__Excerpt__
>> BEGIN

Although things are opening up, a lot of friends and family that I’m talking to aren’t experiencing the joy and relief we thought we’d be feeling when we were finally able to get out there again. There’s a very tentative hope that things might be starting to be okay, but mostly there seems to be a lot of trepidation and anxiety about getting back out there.
It can be hard to watch friends struggle with this, feeling pressurised to go back to normal but not feeling mentally ready for it. There are lots of things we can do to help them, but on their bad days, we can sometimes feel at a loss of how to cheer them up. We’ve put together a list of things you can do when your friend hits a slump to get them back out there and ready to live their best life:
Have a deep talk
Sometimes, just getting it all out there can be the best remedy. When we bottle things up, we can feel way in over our heads and get completely overwhelmed by our thoughts and feelings, blowing them out of proportion. Sometimes telling someone outside the situation can bring some welcome perspective and rationality to the situation.
Settling in with a comfort film, snacks and cosy blankets is always a comforting experience. Pick out your childhood favourites or some of the best girly comedies out there for a blast of feel-good and a little sugar rush with your favourite sweets. Sometimes a little one on one time to distract them from their problems can be a welcome break.
Plan a day out
Go on a roadtrip! What about that place nearby that you always talk about visiting but never seem to have time to go to? Schedule it in and dress up for the day and go do some exploring. Pack a picnic, set up an amazing roadtrip playlist and make the most of your time together, seeing somewhere new.
Send them videos you find helpful
It can be for whatever they need in that moment: Calming yoga videos, anxiety soothing meditations, funny videos, inspiring Ted Talks – stuff you’ve found helpful or that might apply to them. If they’re struggling with sleep, maybe an article about better sleep routines or a sleep meditation. It’s showing you’re thinking of them and providing alternative ways to help that they may not have considered before.
Offer to help out
If they’re feeling overwhelmed right now, an offer of help can go a long way. If they have errands to run like doing a food shopping, posting a parcel, picking something up for someone, offer to help. No matter big or small, helping to relieve just a little pressure can go a long way.
Make them dinner
Again, if they’re very overwhelmed right now and struggling to maintain a normal routine, cooking them a tasty and nutritious dinner could make all the difference. They may have major exams, be staying late at work or just struggling to fit proper food into their routine, something big and freezable like a lasagne or casserole is always handy to have on hand.

>> END

__What is asked__
a. According to the post on helping a struggling friend, why can having a deep talk help? Answer in one to three sentences.
b. Filter the rows and copy each line that contains the string "node".
The rows below have no connection to the post above; treat the two separately.

__Data records__
>> BEGIN

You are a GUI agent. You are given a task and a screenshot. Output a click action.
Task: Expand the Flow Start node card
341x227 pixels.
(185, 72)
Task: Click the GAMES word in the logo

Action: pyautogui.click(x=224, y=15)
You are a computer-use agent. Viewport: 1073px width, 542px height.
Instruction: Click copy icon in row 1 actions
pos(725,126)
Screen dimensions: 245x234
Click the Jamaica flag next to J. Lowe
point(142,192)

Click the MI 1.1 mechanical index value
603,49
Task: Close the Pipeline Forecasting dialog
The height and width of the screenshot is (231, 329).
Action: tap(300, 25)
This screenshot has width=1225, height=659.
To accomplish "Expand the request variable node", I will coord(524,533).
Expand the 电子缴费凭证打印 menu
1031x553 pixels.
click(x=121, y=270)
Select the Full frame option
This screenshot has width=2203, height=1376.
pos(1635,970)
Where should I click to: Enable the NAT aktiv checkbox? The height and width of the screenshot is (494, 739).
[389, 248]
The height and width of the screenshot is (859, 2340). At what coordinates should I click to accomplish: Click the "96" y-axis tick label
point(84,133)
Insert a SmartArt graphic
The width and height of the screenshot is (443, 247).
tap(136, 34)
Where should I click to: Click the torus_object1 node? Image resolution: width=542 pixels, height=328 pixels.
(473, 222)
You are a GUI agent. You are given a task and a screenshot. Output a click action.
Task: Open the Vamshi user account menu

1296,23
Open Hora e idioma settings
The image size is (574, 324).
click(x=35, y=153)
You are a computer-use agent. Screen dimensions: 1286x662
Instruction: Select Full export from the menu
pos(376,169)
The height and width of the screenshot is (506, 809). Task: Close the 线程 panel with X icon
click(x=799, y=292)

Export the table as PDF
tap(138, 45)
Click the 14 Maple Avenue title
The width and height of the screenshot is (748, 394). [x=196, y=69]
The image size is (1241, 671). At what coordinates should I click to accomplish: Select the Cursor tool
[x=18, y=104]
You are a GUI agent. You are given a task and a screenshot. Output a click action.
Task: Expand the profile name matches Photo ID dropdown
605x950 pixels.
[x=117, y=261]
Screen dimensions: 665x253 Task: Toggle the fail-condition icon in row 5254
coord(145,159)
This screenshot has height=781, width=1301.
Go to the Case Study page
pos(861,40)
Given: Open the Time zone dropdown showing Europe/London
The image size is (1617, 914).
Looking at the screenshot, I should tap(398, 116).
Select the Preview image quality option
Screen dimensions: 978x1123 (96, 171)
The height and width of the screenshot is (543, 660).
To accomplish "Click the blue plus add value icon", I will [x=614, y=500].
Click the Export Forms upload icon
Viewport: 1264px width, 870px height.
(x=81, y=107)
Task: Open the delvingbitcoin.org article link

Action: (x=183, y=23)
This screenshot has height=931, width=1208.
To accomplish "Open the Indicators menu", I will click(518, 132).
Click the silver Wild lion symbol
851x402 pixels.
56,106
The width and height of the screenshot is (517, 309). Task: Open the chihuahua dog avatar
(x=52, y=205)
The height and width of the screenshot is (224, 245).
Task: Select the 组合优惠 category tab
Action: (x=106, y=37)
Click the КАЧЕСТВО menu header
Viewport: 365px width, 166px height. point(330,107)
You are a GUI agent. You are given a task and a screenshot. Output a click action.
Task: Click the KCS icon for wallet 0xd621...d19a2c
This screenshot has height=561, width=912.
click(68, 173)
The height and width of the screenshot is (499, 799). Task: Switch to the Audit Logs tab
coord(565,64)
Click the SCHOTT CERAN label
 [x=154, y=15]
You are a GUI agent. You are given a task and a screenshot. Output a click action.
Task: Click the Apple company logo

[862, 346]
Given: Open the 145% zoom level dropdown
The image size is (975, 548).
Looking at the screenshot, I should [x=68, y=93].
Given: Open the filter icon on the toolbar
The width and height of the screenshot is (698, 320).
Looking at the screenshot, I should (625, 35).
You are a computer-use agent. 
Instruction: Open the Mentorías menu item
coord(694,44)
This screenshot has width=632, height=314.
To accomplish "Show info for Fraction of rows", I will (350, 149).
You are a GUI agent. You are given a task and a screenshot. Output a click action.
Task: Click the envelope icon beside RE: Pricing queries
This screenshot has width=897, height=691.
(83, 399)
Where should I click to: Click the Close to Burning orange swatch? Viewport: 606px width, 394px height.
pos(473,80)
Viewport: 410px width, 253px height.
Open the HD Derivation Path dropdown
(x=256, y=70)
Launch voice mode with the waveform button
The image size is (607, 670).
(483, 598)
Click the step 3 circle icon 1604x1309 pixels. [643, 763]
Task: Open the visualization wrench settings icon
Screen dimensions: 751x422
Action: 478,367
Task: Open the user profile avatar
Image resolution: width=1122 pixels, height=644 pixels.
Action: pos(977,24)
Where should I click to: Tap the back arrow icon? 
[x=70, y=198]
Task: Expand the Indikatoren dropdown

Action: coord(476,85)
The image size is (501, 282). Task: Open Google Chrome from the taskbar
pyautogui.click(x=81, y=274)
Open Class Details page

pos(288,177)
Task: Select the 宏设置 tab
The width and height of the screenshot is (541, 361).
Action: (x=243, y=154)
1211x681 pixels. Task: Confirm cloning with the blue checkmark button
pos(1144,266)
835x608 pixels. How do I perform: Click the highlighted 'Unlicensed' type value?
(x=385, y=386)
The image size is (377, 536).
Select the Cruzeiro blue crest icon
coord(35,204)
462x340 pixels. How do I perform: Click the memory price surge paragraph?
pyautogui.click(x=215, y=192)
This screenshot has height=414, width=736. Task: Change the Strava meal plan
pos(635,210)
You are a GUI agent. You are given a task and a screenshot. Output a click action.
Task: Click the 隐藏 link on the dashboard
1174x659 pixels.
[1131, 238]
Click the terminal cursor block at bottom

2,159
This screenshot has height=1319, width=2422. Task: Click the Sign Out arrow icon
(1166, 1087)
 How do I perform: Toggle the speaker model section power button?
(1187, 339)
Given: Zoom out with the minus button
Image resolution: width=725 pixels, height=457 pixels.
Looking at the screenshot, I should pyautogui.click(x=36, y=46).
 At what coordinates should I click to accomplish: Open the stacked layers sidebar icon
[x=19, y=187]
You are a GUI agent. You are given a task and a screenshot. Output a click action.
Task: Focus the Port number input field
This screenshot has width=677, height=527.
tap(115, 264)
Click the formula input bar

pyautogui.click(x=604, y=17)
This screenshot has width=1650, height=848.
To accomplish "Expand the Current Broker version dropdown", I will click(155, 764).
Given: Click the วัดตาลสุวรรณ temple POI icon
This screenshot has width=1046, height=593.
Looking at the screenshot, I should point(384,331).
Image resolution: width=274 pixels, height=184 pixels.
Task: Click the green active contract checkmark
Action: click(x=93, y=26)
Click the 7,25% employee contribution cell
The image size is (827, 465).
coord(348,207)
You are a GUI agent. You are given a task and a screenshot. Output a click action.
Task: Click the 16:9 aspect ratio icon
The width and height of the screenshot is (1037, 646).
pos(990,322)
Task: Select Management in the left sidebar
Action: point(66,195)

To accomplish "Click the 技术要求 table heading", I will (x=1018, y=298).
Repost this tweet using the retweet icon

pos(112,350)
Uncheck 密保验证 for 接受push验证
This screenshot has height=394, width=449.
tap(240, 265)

>> END

__Solutions below__
a. Bottling things up can leave us overwhelmed by our thoughts and feelings, which we then blow out of proportion. Getting it all out and telling someone outside the situation can bring welcome perspective and rationality.

b.
Task: Expand the Flow Start node card
To accomplish "Expand the request variable node", I will coord(524,533).
Where should I click to: Click the torus_object1 node? Image resolution: width=542 pixels, height=328 pixels.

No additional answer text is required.